Despite some progress, the United States finds itself in a familiar place: in the throes of yet another COVID-19 wave, which is ravaging many of the usual communities, including those in correctional facilities. Indeed, in a bittersweet news cycle, officials announced that more than 70 percent of Americans had received at least one COVID-19 vaccination dose. This is an impressive feat, but on the very same day, the media reported a significant COVID-19 outbreak in the Cobb County jail.

“The Cobb County jail is now under strict COVID-19 protocols after 51 inmates and staff tested positive for the virus last week,” according to a WSB-TV report. This is in addition to metro Atlanta judges, at least one of whom was from Cobb, who tested positive after attending a conference on Jekyll Island—though where they originally contracted it is anyone’s guess.

Cobb isn’t an outlier, though. Virtually all correctional facilities have been impacted by the pandemic. However, the recent wave of infections demonstrates that policymakers haven’t learned their lessons from COVID-19, nor have they adopted approaches that adequately slow the spread in correctional facilities.

In fairness, officials have instituted some protocols to try and stem the spread of COVID-19 in jails and prisons. The Cobb County jail, for instance, isolates infected individuals, mandates mask usage and has vaccinated nearly 500 detainees. While these steps are laudable, further outbreaks were likely always inevitable under the current conditions and in the face of the highly contagious Delta variant. In fact, the pandemic has ravaged the justice system for well over a year. It could get worse, and it is obvious why.

Jails and prisons crowd large numbers of individuals together in places where social distancing is difficult, and residents do not receive the best health care. That’s just a matter of fact. Thus, those who are housed in correctional facilities often suffer. It seems obvious, then, that one of the best answers to COVID-19 surges in detention facilities is to incarcerate fewer people.

To do this, policymakers need to limit admissions, while also releasing many of those who are currently incarcerated, and there’s a precedent for this. Last year, the Trump administration temporarily released thousands of nonviolent federal inmates to limit COVID-19’s spread in federal penitentiaries. Unfortunately, despite continuing to be breeding grounds for COVID-19, the Biden administration recently announced that it intends on recalling the nonviolent offenders Trump released.

Even with Biden’s misguided reversal, Georgia officials ought to explore Trump’s model. Inmates who committed nonviolent crimes and pose no risk to society probably shouldn’t continue to be crowded into jails and prisons—especially if they can serve the remainder of their sentence either on house arrest or some form of community supervision. Securing their early release will help limit the spread of COVID-19 in jails and prisons, but this only solves part of the problem.

Every single day there are a host of new arrests and admissions into local jails. Some of these are crimes that require police intervention, but the majority of the arrests stem from nonviolent offenses. That doesn’t mean that a number of them aren’t serious, but many are admittedly petty.
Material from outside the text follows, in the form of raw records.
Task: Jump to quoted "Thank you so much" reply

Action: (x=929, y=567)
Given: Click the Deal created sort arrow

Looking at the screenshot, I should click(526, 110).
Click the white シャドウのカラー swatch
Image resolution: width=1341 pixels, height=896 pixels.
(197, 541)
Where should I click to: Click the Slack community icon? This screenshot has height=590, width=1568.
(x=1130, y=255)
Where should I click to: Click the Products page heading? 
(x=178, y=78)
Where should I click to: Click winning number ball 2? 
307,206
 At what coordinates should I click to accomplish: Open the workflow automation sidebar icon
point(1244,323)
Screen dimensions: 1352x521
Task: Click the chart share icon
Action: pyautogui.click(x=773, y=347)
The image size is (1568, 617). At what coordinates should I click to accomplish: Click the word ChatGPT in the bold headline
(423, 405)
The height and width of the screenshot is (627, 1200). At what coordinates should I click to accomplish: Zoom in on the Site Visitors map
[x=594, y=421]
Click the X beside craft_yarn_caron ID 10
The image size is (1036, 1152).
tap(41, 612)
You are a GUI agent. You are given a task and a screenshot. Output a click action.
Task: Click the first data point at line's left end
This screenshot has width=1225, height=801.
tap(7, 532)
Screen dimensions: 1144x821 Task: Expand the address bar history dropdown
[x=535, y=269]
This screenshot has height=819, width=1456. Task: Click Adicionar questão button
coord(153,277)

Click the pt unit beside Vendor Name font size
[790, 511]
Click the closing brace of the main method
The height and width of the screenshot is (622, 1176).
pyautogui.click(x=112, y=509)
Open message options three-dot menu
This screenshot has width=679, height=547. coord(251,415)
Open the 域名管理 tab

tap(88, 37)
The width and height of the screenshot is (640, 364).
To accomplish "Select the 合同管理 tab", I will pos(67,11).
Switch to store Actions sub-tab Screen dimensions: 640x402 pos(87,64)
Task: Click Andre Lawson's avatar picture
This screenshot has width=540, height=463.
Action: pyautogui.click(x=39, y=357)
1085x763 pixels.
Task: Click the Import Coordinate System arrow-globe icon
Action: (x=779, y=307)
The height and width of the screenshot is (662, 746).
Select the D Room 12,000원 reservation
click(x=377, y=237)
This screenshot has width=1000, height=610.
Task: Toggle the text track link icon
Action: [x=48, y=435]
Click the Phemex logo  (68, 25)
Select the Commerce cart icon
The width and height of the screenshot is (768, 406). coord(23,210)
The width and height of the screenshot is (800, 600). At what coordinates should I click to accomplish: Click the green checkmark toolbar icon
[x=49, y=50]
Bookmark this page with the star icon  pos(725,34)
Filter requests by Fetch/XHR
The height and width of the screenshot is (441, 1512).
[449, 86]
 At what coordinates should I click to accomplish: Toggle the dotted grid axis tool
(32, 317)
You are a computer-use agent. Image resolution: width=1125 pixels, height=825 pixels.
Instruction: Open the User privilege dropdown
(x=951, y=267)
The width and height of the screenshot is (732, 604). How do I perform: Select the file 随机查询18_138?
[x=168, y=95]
Rather than arresting those accused of nonviolent, victimless, minor misdemeanors and placing them in county jails, police should be encouraged—and in some cases required—to issue more citations in lieu of arrests, reserving jail space only for those who must be incarcerated.

Further, policymakers should revisit bail reform. Under the Nathan Deal administration, the legislature took small steps toward fixing the broken bail system, but the measure was limited. It “requires judges to consider the financial circumstances of an accused individual when determining bail,” but that doesn’t stop judges from setting bail amounts that might be beyond individuals’ means. If so, then guilty or not, high bail could prevent the underprivileged from securing their release before their trial. This could force them to languish in jail for months during a smoldering pandemic—thereby punishing them, in large part, for their poverty.

It’s clear that the virus is mutating, continues to be a danger to the public, and correctional facilities are often epicenters of outbreaks. Instead of maintaining the status quo and wrestling with surges on a regular basis, officials should more seriously explore ways to reduce jail and prison populations. Expanding the use of citations instead of arrests, reforming the bail system and relying more on community supervision would be smart initial steps.